Interview: Peter Orszag
What is Congress Going to Do About Long-Term Social Security and Medicare Cost Increases?
Peter Orszag is the seventh Director of the Congressional Budget Office (CBO). His four-year term began on January 18, 2007. Before joining CBO, Dr. Orszag was the Joseph A. Pechman Senior Fellow and Deputy Director of Economic Studies at the Brookings Institution. This is an edited transcript from an interview conducted on August 27, 2007.
"Aging matters, but it is not nearly as important in that we are misdiagnosing the nation's long-term fiscal problems by describing it as driven primarily by the retirement of the Baby Boomers."
How would you describe the situation with Social Security in terms of its obligations and its assets?
A lot of what is happening with Social Security is simply cash flow. The main problem is not an analytical one. It is a political choice to choose among the options. Money is coming in, money is going out, some are paying taxes in, others are getting benefits out. The list of things that you can do to address the deficit over the long term is somewhat limited.
Can you explain the present percentage of the American economy that is devoted to healthcare?
Currently, health accounts for about 16% of the overall economy. The federal government programs Medicare and Medicaid account for a little under 5% of the economy. If healthcare costs in those programs grow over the next 40 years as rapidly as they did over the previous 40 years, those two programs will grow from under 5% of the economy today to 20% of the economy by 2050. That is the entire size of the federal government today. That increase of more than 15% of GDP is substantially larger than the increase in social security costs, and is significantly larger than anything else affecting the federal budget. It is the fundamental long-term fiscal challenge facing this country.
This really is the elephant in the living room…
A much harder question is trying to predict what the future rate of growth actually will be under current policy, and what sorts of policy interventions might bend that curve. The things that could help bend that curve could slow the rate of healthcare cost growth over the long term. That is where we really need to be paying most of our attention if we want to have a sound fiscal picture, including for retirement programs like Social Security and the Pension Benefit Guarantee Corporation.
Does paying more for medical care mean you are going to get a lot better healthcare?
Perhaps the most compelling evidence is the very substantial variation that you see in healthcare costs per beneficiary within Medicare across the different parts of the United States. The cost per beneficiary in Miami is substantially higher than in Minneapolis. Cost per beneficiary in Sun City, Arizona is substantially lower than in Sun City, Florida, or Sun City, California for reasons that can not be explained by the underlying riskiness of the patients. It is not that there are sicker people in Miami than in Minneapolis, and here is the kicker. The higher cost regions don't generate better health outcomes than the lower cost regions. So we are spending a lot more money and we are not getting better healthcare in the high cost regions. Estimates from Dartmouth and elsewhere suggest that if we could take the higher cost regions and move them towards practice norms that we see in the lower cost region, we could reduce healthcare costs by 30% without harming health.

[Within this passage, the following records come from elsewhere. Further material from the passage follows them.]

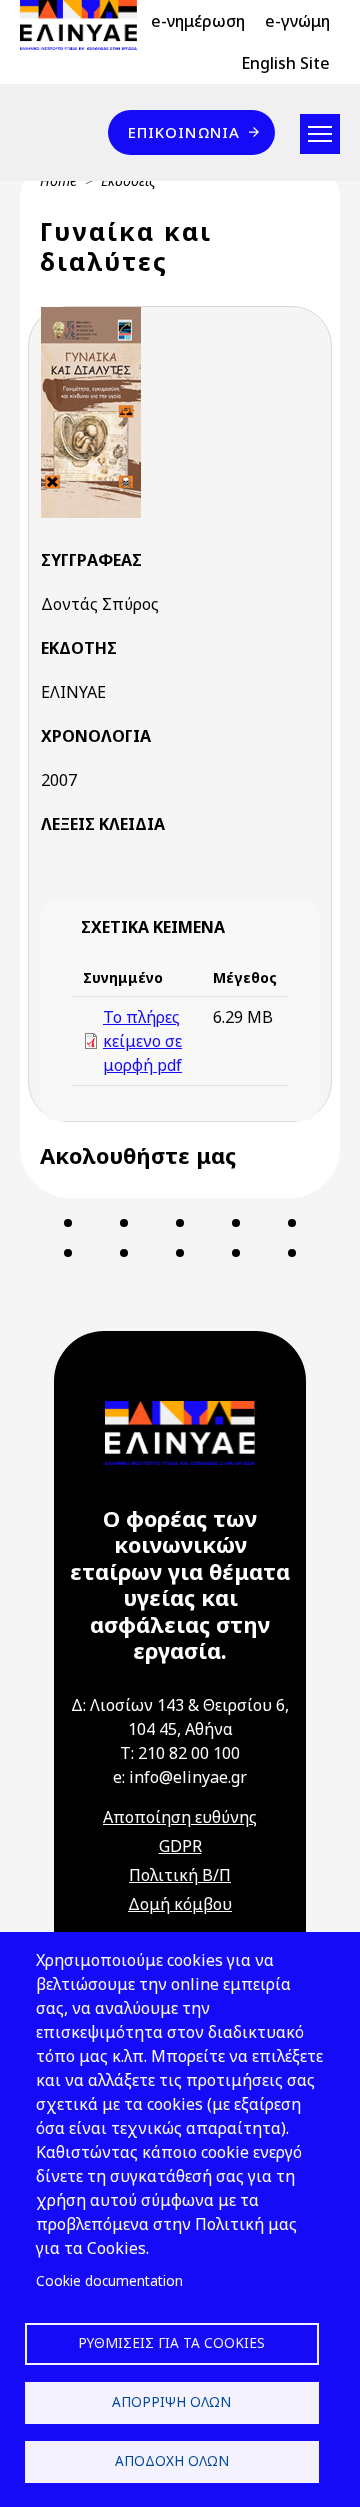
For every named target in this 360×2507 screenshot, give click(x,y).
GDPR (180, 1846)
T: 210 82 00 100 (180, 1753)
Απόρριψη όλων (171, 2401)
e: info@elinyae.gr (180, 1777)
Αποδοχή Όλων (172, 2460)
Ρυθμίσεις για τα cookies (171, 2342)
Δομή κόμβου (180, 1904)
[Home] (86, 25)
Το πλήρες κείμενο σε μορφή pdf (142, 1041)
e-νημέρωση (198, 21)
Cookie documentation (109, 2280)
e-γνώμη (297, 21)
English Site (285, 63)
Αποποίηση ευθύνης (180, 1817)
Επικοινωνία (184, 132)
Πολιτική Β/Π (180, 1875)
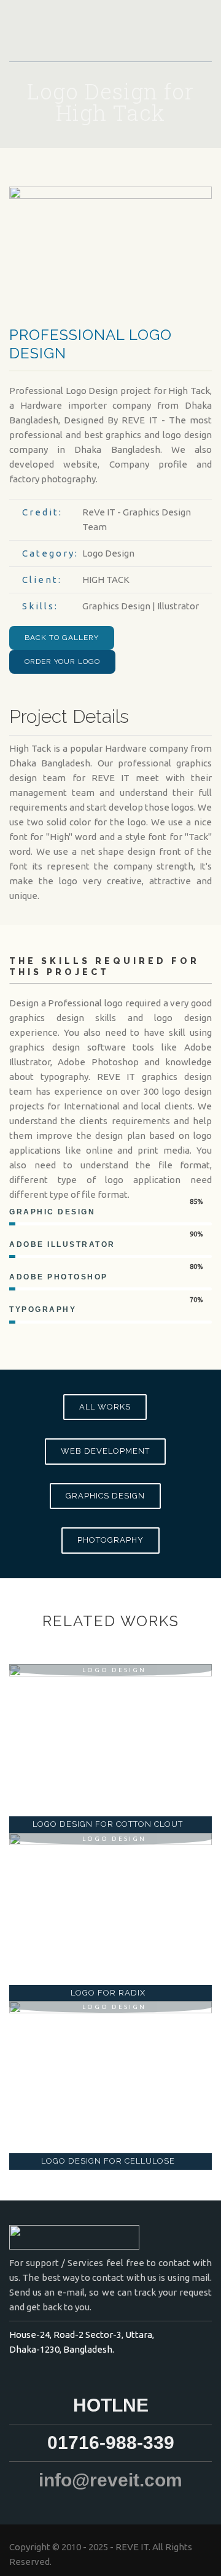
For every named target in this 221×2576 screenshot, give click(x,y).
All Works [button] (105, 1406)
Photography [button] (110, 1539)
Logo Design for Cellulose (108, 2160)
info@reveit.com (110, 2480)
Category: (50, 553)
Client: (42, 579)
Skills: (40, 606)
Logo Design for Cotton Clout (108, 1824)
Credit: (42, 512)
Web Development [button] (105, 1451)
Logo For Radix (108, 1992)
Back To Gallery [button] (62, 637)
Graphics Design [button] (105, 1495)
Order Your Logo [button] (62, 661)
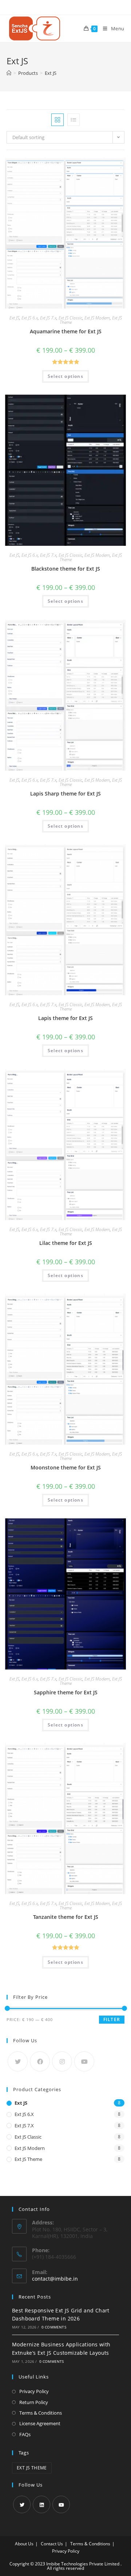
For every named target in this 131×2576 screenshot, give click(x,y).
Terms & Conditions (40, 2413)
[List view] (73, 120)
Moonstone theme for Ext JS (66, 1467)
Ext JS (14, 318)
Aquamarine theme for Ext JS (66, 331)
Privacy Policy (34, 2391)
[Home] (9, 73)
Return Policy (33, 2402)
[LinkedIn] (41, 2504)
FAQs (25, 2434)
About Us (24, 2544)
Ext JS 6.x (29, 318)
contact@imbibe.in (55, 2278)
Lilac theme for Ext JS (65, 1242)
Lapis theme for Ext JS (65, 1018)
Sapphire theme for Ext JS (66, 1692)
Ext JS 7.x (48, 318)
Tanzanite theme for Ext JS (65, 1916)
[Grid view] (57, 120)
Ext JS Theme (28, 2159)
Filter (111, 2019)
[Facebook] (40, 2061)
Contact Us (52, 2544)
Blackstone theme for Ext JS (65, 568)
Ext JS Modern (97, 318)
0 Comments (53, 2327)
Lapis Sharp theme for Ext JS (65, 793)
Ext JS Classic (70, 318)
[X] (18, 2061)
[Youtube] (84, 2061)
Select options (65, 376)
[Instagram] (62, 2061)
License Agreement (39, 2423)
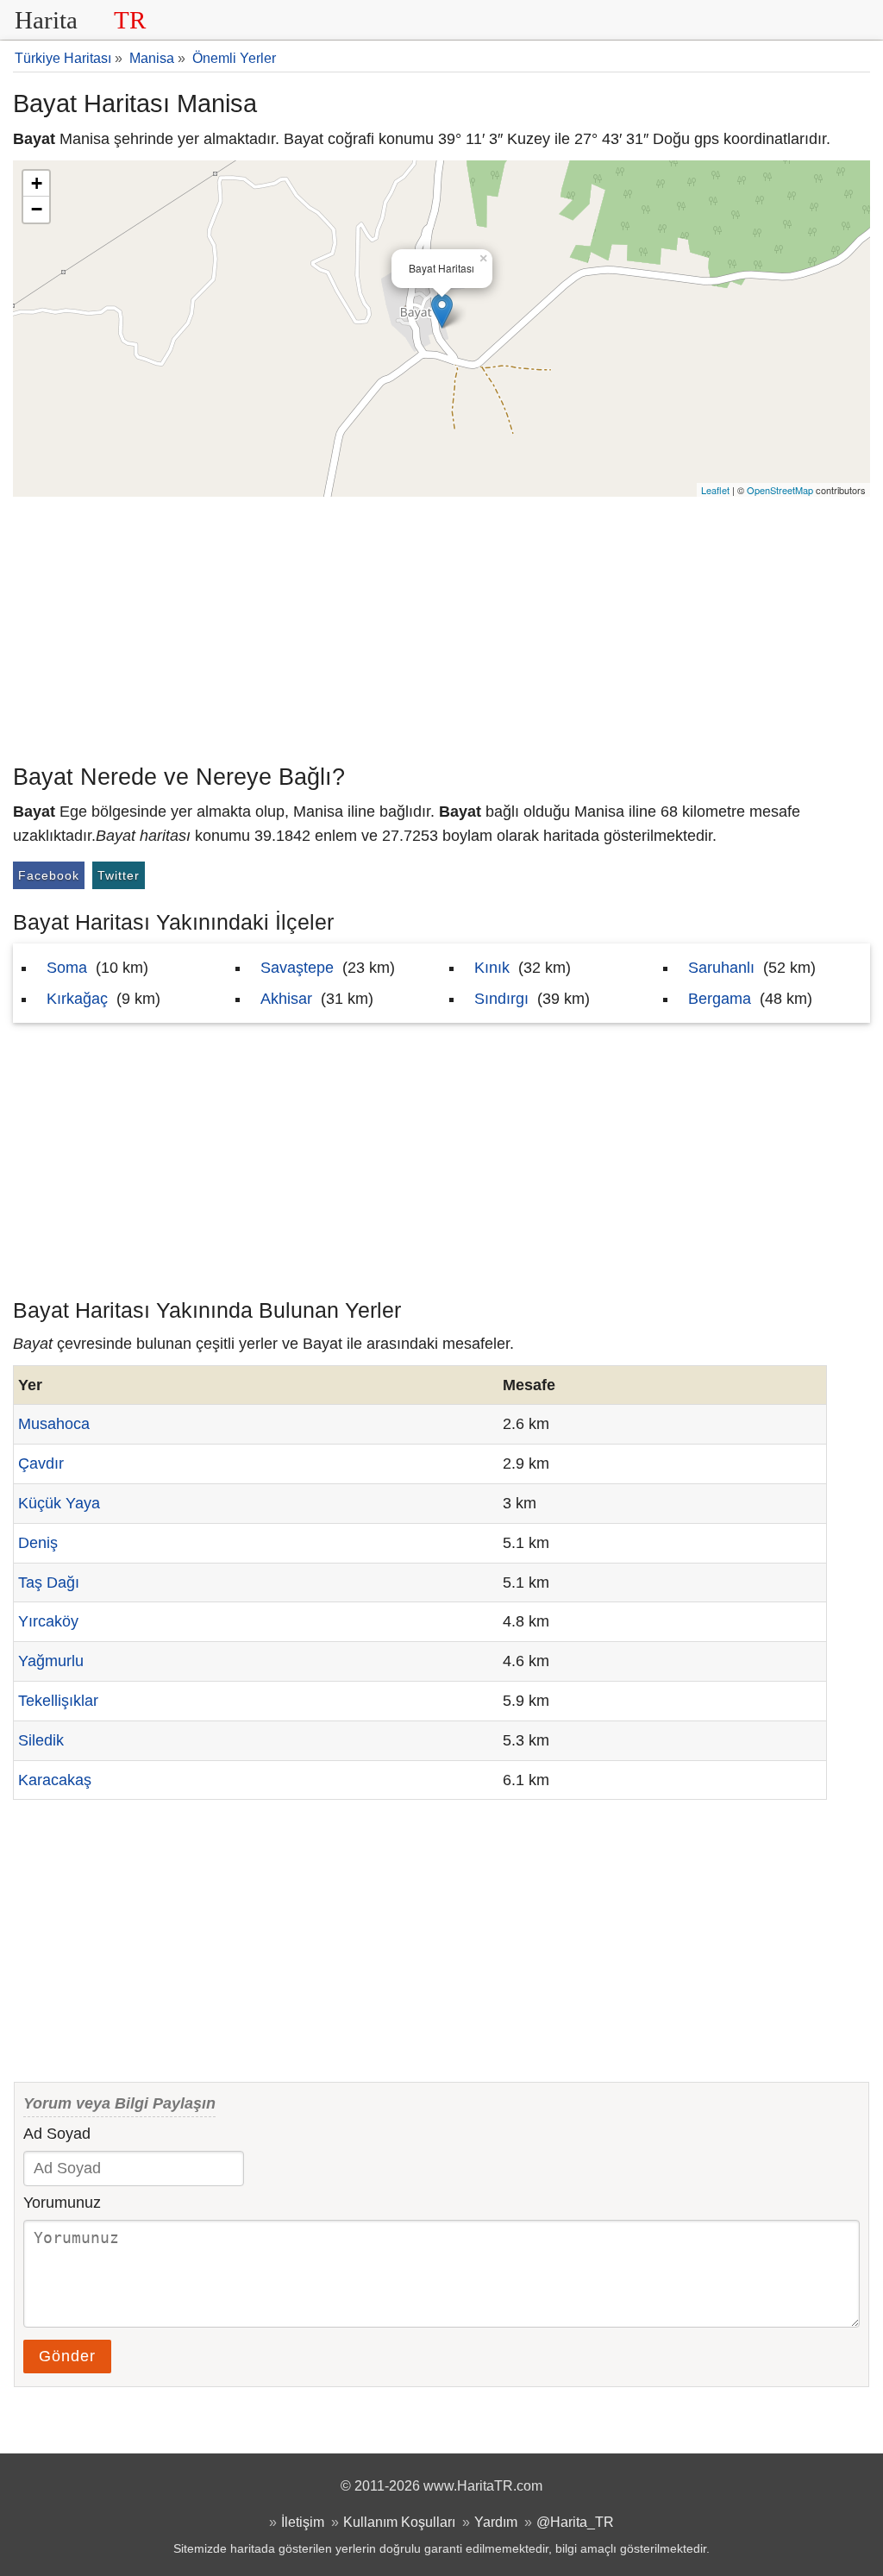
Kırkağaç (77, 998)
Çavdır (41, 1463)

Can you give us an example where paying more doesn't necessarily get you better healthcare?
The cost per hospitalization for people with hip fracture diagnoses tend to vary a little bit more than the rate of hip fracture themselves across part of the United States. That is partly because it is fairly clear what needs to happen in the hospital when you fracture your hip. Once you get discharged from the hospital and afterwards no one knows really whether you should go back and see your doctor four times a month or twice a month, should you get an MRI or not, should you do physical therapy or not. In the higher cost regions of the United States, the norm is that you go back and see the doctor a lot. It turns out that because that norm is not backed by any scientific evidence, it doesn't correspond to any better health outcome, but you are paying more money – or the federal government is paying more money for all those visits.

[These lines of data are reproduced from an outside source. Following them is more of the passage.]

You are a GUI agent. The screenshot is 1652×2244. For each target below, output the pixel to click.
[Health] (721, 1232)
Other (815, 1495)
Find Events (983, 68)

As an economist, that must really be intriguing to you.
We have a system of paying for healthcare in the United States in which individuals don't bear most of the cost, and in fact the share of healthcare spending that comes out of your own pocket is now under 15% of total healthcare spending. When you don't face much cost yourself, you have no strong incentive to be looking into whether that 5th or 6th visit is actually beneficial. The doctor has very little incentive to shut off that 5th or 6th visit because of the financial incentives provided. So the key thing in terms of moving forward will be providing better incentives for providers to only provide high value care rather than just more care; moving toward a fee for value system rather than fee for service one.
What is Congress's response to your concerns about the Medicare problem?
I recently testified before the Senate budget committee on this topic and the reception was very positive in terms of recognizing that this is the central problem facing the budget in the long term and that we need to start moving aggressively toward trying things and seeing what works. Aging matters, but it is not nearly as important in that we are misdiagnosing the nation's long-term fiscal problems by describing it as driven primarily by the retirement of the Baby Boomers. It is driven primarily by the rate at which healthcare costs are going up, and despite all that, there is an opportunity here.